The x-axes represent the physical positions of the sequences (Mb) and the y-axes represent the positions of the sequences on the genetic map (cM).

Extended Data Fig. 5. The number of differentially expressed genes in variant-gene pairs.

a, The number of differentially expressed genes with the insertion and deletion in gene and/or regulatory regions. b, The expression of GbM_D08G1627, GbM_A12G2140 and GbM_A04G0106.

Extended Data Fig. 6. The structure of sucrose synthase (Sus) gene in Pima90 and NDM8, and expression analysis of different stages in cotton fiber development.

a, Comparison of Sus gene sequences among ancestral diploid species and cultivated tetraploid cottons. b, The conservative structures of the Sus in Pima90 and NDM8, respectively.

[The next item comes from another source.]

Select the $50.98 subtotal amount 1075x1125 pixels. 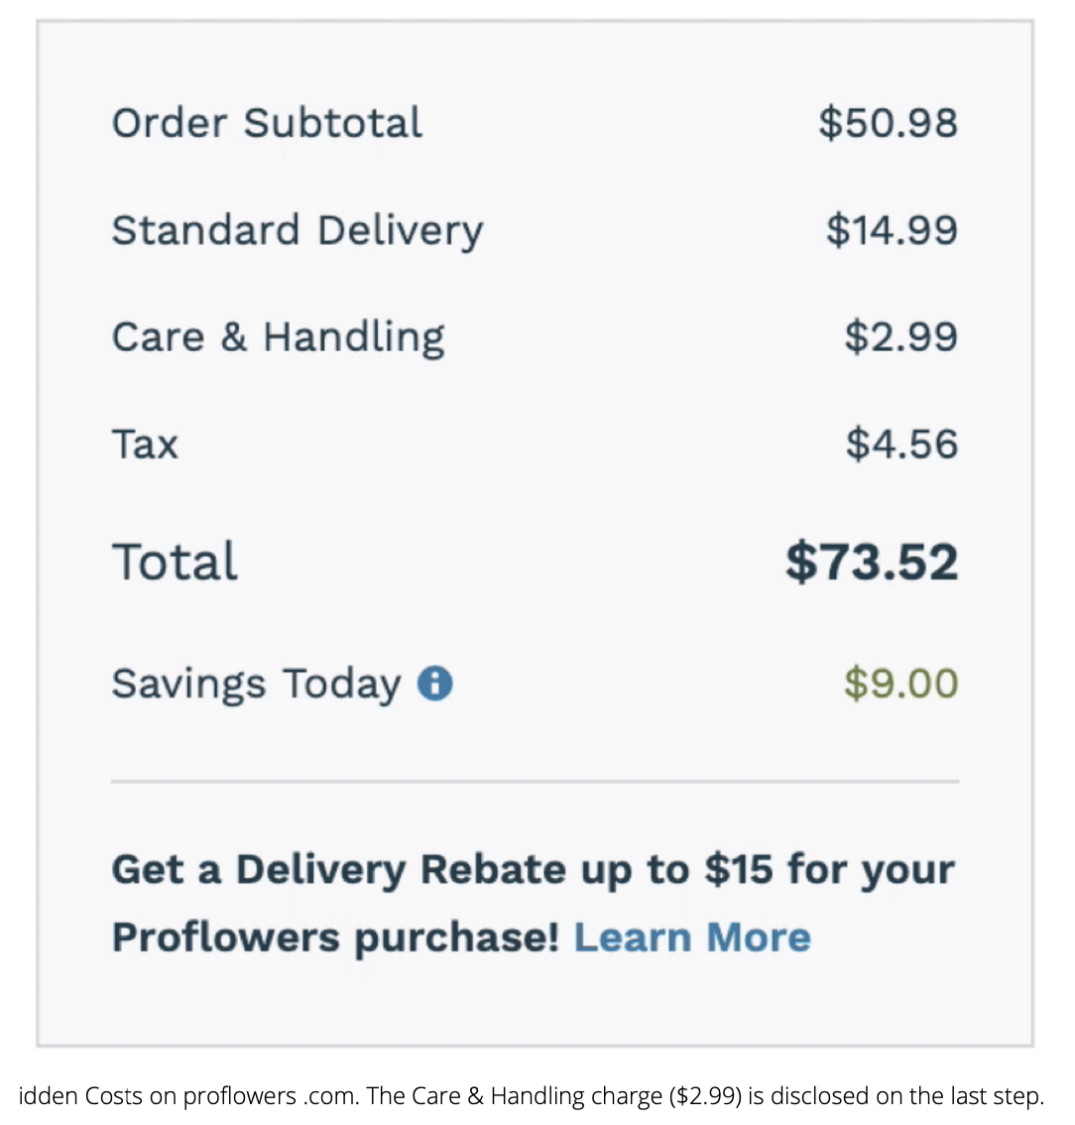point(889,123)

The blue shadow rectangle indicated transmembrane region within GbM_D13G2394. c, The transcriptome of Sus gene in cotton varieties with different fiber quality during fiber developmental stages. The Sus in Pima90 with super fiber quality showed higher expression level than that in NDM8 (good fiber quality) and ND601 (common fiber quality).

Extended Data Fig. 7. Density distribution of insertions and deletions in Pima90.

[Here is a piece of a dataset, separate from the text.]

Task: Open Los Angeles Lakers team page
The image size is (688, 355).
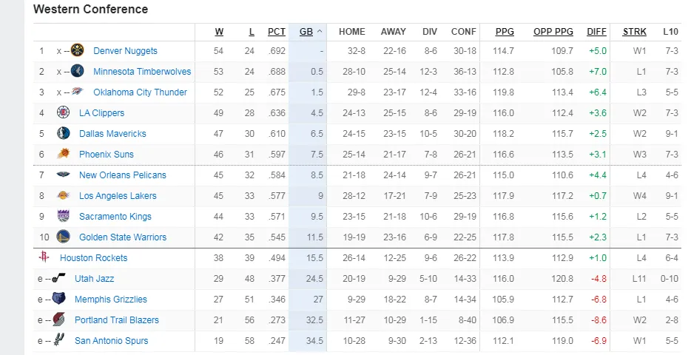Action: click(x=118, y=196)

a, The density of insertions and deletions within 1 Mb window of chromosomes. b, The density of insertions and deletions across Pima90 genome with 1,000 windows.

Extended Data Fig. 8. The structural variation of CCR gene (GhM_A02G1731 versus Ghir_A02G014590).

a, The location of structural variation in the genome of NDM8 against TM-1. b, The structural variation led to the difference in the open reading frame (ORF) between NDM8 and TM-1, and the conservative structure domain (NAD_binding_10) of CCR in NDM8. c, Three-dimensional structure of CCR (GhM_A02G1731) was obtained by homologous modeling. The second deletion (508–552) in TM-1 influenced the formation of CCR structure within NAD-binding domain that was indicated by red dotted line. d, Expression of CCR in resistant (NDM8) and susceptible (TM-1) cotton varieties under V. dahliae stress through qRT–PCR. Ghhistone3b was used as an internal control. e, Comparison of CCR genomic sequences among ancestral diploid species and cultivated tetraploid cottons. f, Comparison of CCR partial coding sequences among ancestral diploid species and cultivated tetraploid cottons.

Extended Data Fig. 9. GWAS of fiber quality related traits based on accessions and structural variations.

Manhattan plots and Quantile-Quantile plots using mean (AVG) and BLUP values of all environments. The genome-wide significant -log₁₀(P) = 5.44 is indicated by the gray dotted line. FL, fiber length; FS, fiber strength; M, micronaire value. The statistical analysis was performed with two-tailed Wald test.

Extended Data Fig. 10. GWAS of yield related traits based on accessions and structural variations.

Manhattan plots and Quantile-Quantile plots using mean (AVG) and BLUP values of all environments. The genome-wide significant -log₁₀(P) = 5.44 is indicated by the gray dotted line. BW, boll weight; LP, lint percentage; SI, seed index. The statistical analysis was performed with two-tailed Wald test.